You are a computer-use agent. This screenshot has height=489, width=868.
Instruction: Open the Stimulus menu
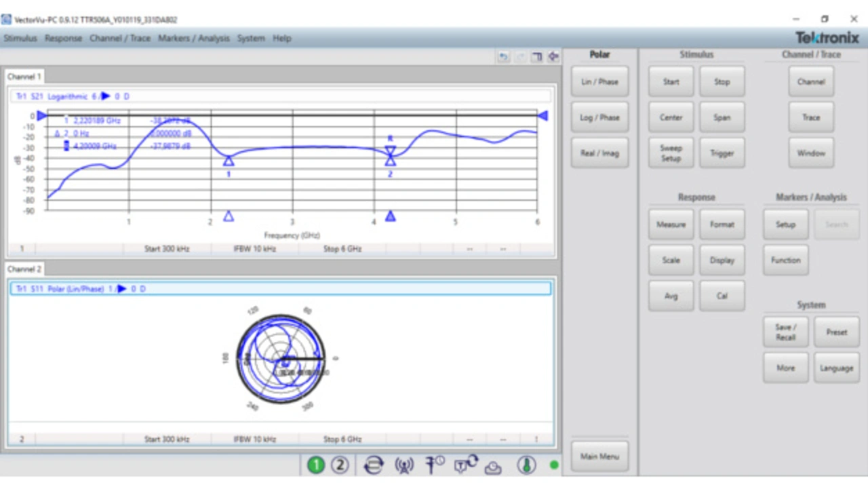tap(20, 39)
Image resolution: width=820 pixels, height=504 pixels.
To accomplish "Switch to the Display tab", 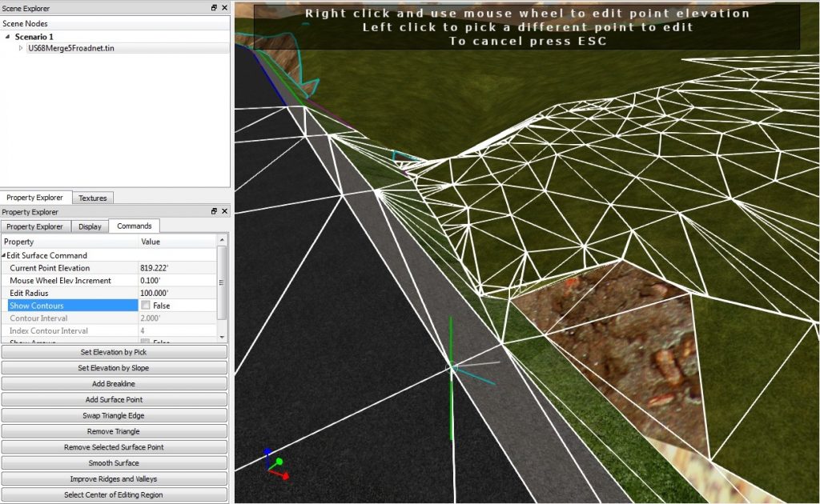I will tap(89, 226).
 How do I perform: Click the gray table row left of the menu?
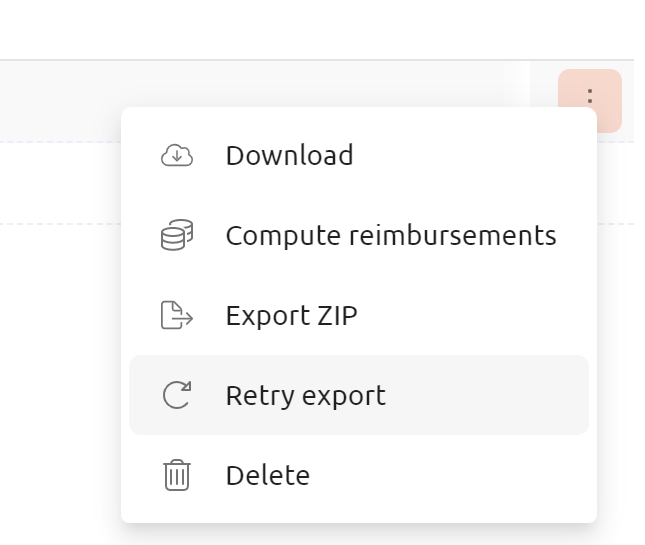pos(60,101)
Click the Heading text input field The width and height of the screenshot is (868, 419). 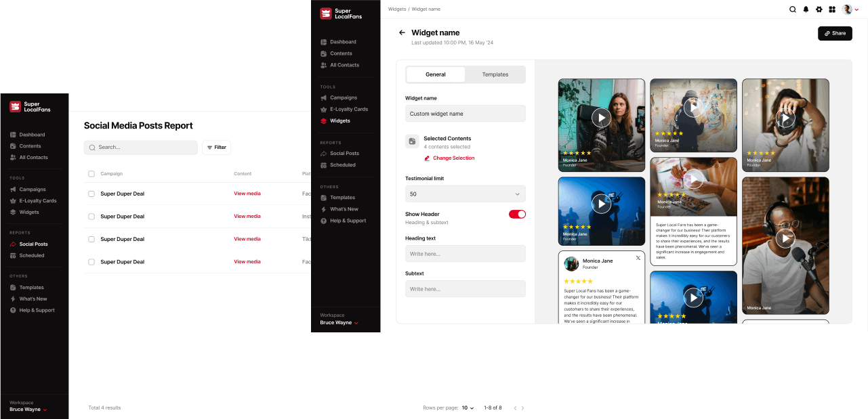pos(465,254)
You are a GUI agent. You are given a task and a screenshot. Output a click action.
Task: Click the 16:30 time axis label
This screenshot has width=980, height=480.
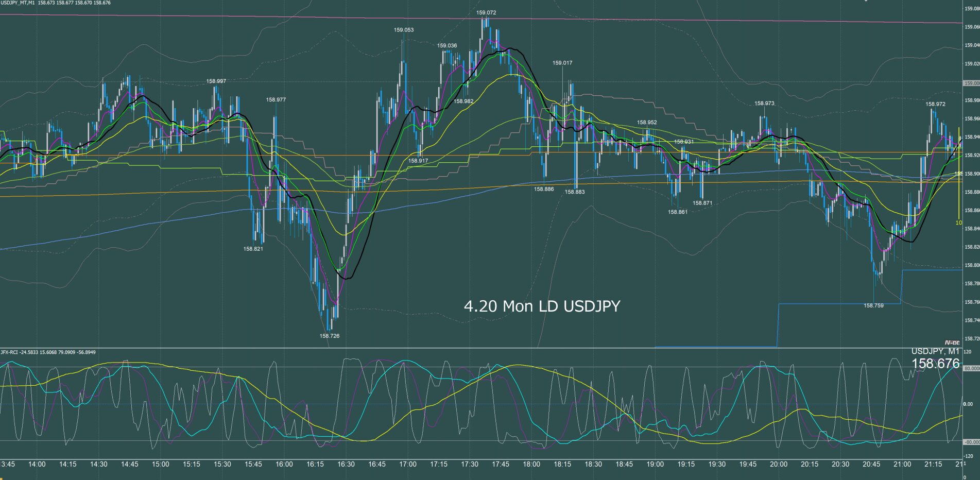346,464
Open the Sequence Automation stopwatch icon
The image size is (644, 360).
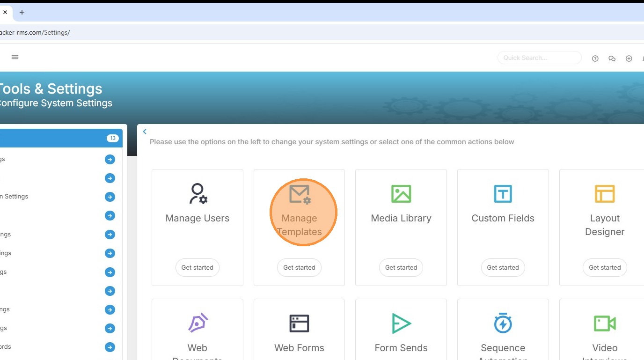(x=503, y=323)
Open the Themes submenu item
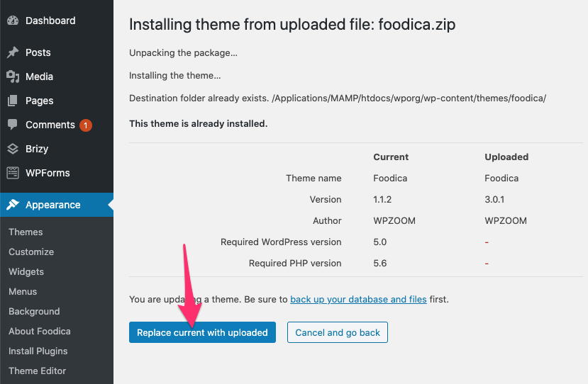588x384 pixels. coord(26,232)
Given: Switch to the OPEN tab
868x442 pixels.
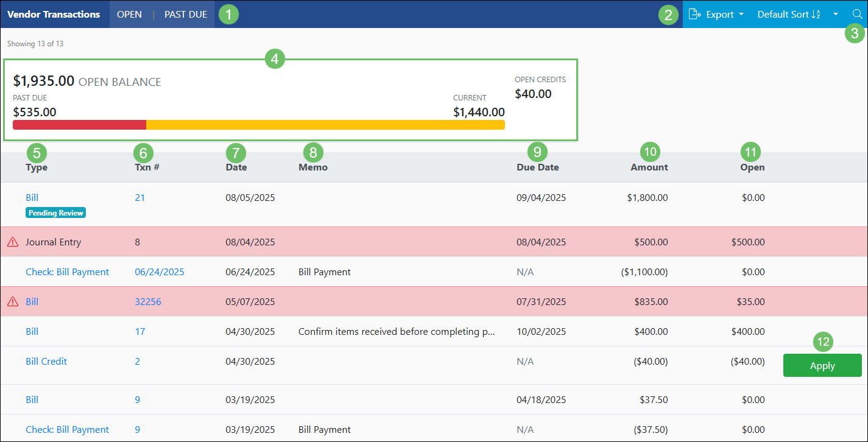Looking at the screenshot, I should [130, 14].
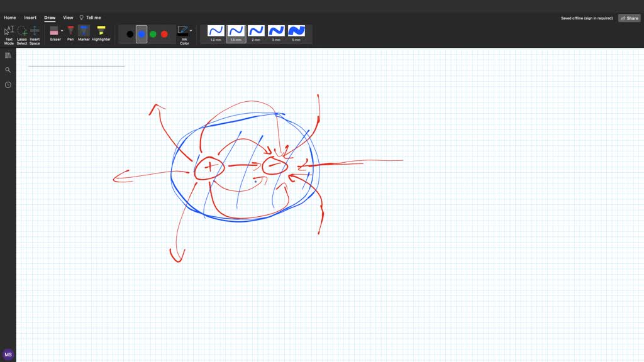Enable Text Mode
Screen dimensions: 644x362
8,30
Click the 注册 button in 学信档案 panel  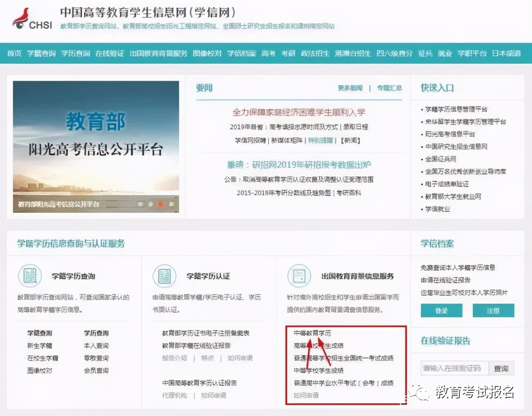tap(493, 310)
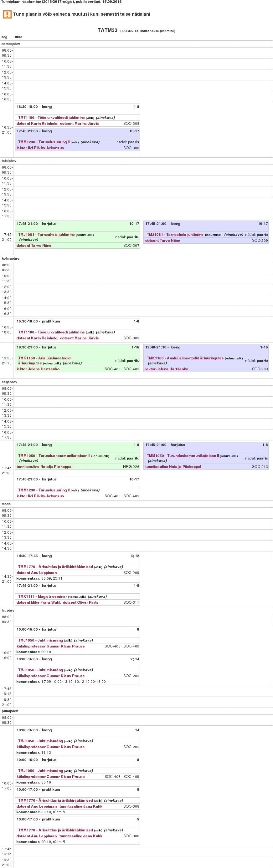This screenshot has width=273, height=868.
Task: Open Monday's TMT1180 Tööelu kvaliteedi juhtimine lecture link
Action: tap(51, 118)
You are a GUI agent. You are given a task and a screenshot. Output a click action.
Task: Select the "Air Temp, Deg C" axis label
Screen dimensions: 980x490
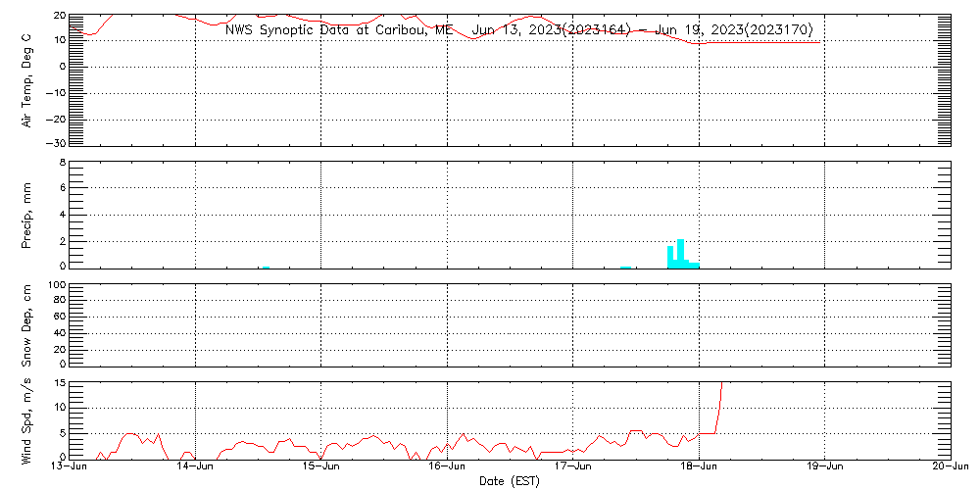[28, 80]
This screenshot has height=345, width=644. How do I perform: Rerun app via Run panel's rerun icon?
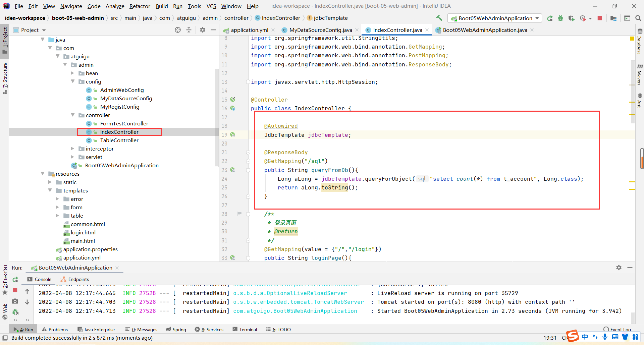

Assignment
From the listing, copy each line containing the word "label".

Answer space
Task: Click the 16:30 time axis label
Task: Select the "Air Temp, Deg C" axis label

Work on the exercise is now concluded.